Glossary

This glossary describes essential terms and concepts to help you understand Elasticsearch and its related technologies.

Rate Limit

A restriction on the number of API requests within a given time period. Rate limits protect the service from overload and ensure fair usage. You need to account for them when planning how to integrate an embedding API into production workflows.

Recall@k

The fraction of all relevant items that appear among the top-k results. Recall@10 of 0.8 means 80% of relevant items were found in the top 10. Recall is the primary metric for first-stage retrieval, where the goal is to catch as many relevant items as possible.

Relevance Score

A numerical score assigned by a reranker to each query-document pair, indicating how relevant the document is to the query. Results are sorted by relevance score to produce the final ranked list. Unlike cosine similarity scores, relevance scores are not normalized: they are meaningful for ranking candidates within a single query but cannot be compared across different queries or models, and do not represent absolute measures of semantic similarity

Representation Learning

A field of machine learning focused on automatically learning data representations that make downstream tasks easier, rather than relying on hand-engineered features. Methods range from autoencoders to contrastive learning, with embedding models being a relevant application. The key insight is that useful structure, such as semantic meaning or visual similarity, can be discovered directly from data without explicit feature specification.

Reranker

A model that takes a list of search results and reorders them by more carefully evaluating each result's relevance to the query.
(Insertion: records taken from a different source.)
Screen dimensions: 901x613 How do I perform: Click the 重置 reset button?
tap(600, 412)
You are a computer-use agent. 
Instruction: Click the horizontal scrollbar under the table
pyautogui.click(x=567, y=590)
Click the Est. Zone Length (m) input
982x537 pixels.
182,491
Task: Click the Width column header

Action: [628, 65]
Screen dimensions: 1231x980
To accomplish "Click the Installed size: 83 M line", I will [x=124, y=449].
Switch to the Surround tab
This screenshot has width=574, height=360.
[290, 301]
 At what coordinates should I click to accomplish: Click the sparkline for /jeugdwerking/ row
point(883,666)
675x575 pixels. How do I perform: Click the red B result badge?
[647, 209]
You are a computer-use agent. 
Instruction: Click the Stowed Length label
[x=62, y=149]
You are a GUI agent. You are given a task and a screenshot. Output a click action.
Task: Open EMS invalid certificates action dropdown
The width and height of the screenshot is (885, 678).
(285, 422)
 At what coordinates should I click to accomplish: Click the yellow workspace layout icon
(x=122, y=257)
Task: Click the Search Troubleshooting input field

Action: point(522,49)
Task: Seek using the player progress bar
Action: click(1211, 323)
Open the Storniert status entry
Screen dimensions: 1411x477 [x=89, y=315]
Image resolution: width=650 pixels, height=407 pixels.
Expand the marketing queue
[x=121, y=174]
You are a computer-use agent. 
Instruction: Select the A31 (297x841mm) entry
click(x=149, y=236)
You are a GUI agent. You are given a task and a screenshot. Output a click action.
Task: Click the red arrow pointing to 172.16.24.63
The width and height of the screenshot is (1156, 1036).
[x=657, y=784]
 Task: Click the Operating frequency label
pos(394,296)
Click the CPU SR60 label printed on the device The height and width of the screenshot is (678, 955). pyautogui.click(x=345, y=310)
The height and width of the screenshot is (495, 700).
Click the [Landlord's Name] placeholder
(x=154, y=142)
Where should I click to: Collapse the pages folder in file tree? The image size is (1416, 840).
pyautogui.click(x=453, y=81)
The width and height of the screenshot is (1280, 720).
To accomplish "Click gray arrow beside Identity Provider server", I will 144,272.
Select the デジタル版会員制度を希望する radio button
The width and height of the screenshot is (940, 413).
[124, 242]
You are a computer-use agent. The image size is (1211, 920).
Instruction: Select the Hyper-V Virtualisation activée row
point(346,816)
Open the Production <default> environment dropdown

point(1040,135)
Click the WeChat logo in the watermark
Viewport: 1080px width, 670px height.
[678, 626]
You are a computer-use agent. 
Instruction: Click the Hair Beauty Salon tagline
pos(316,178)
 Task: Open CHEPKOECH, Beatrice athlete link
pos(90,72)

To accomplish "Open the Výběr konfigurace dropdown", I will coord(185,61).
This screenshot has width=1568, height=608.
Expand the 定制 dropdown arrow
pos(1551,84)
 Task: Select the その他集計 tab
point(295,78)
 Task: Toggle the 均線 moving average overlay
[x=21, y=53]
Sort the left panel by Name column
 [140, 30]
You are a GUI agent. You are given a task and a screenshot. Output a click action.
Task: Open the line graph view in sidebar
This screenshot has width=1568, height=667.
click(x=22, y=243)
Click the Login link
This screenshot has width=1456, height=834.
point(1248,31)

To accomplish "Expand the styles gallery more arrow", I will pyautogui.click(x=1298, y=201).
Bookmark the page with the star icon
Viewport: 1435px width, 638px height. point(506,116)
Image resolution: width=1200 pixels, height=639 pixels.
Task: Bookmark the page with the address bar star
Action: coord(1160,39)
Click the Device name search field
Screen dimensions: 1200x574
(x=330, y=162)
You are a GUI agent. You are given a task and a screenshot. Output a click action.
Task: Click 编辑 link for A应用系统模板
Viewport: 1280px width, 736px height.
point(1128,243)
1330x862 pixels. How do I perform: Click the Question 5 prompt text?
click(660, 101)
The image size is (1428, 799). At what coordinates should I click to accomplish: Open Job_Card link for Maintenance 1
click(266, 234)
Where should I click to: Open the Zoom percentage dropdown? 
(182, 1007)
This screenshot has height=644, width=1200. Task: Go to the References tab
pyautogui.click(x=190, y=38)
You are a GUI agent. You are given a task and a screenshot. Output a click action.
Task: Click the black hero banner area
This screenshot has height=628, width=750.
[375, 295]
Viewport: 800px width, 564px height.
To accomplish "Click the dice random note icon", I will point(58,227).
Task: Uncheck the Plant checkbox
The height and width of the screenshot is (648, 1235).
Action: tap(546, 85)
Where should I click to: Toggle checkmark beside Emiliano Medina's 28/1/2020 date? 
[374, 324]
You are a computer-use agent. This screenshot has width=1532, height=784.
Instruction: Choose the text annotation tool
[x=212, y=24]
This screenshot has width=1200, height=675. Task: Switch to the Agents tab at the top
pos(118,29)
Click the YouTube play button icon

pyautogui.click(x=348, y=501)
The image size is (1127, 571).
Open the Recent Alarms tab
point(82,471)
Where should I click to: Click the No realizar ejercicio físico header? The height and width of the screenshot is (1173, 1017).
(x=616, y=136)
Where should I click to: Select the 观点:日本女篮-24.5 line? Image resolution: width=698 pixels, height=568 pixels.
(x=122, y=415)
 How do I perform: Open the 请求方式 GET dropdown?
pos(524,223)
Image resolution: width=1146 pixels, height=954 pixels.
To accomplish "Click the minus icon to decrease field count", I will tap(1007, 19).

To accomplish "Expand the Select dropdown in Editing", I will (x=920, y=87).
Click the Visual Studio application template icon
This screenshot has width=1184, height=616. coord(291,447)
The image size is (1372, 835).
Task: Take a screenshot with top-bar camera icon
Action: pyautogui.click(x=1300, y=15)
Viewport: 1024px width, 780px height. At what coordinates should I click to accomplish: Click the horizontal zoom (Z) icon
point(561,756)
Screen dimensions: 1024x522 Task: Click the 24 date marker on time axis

Rerankers are used after first-stage retrieval to improve precision. Because they evaluate each query-document pair individually, they make more nuanced relevance judgments than bi-encoder models. Jina Reranker is designed for this purpose.

Reranking

Re-scoring and reordering an initial set of search results to improve their quality. This is the second stage in a typical two-stage retrieval pipeline: the first stage finds candidates quickly; the reranker ensures the most relevant ones appear at the top.

Retrieval

Finding and returning relevant information from a database or index in response to a query. In the embedding world, retrieval means converting the query into a vector and searching for the most similar document vectors.

Retrieval-Augmented Generation (RAG)

A technique that improves the accuracy of large language models by first retrieving relevant information from a knowledge base and then providing that information to the model along with the user's question. Instead of relying solely on what the model learned during training, RAG grounds the response in retrieved, up-to-date data. Embedding models and rerankers are core components of RAG pipelines.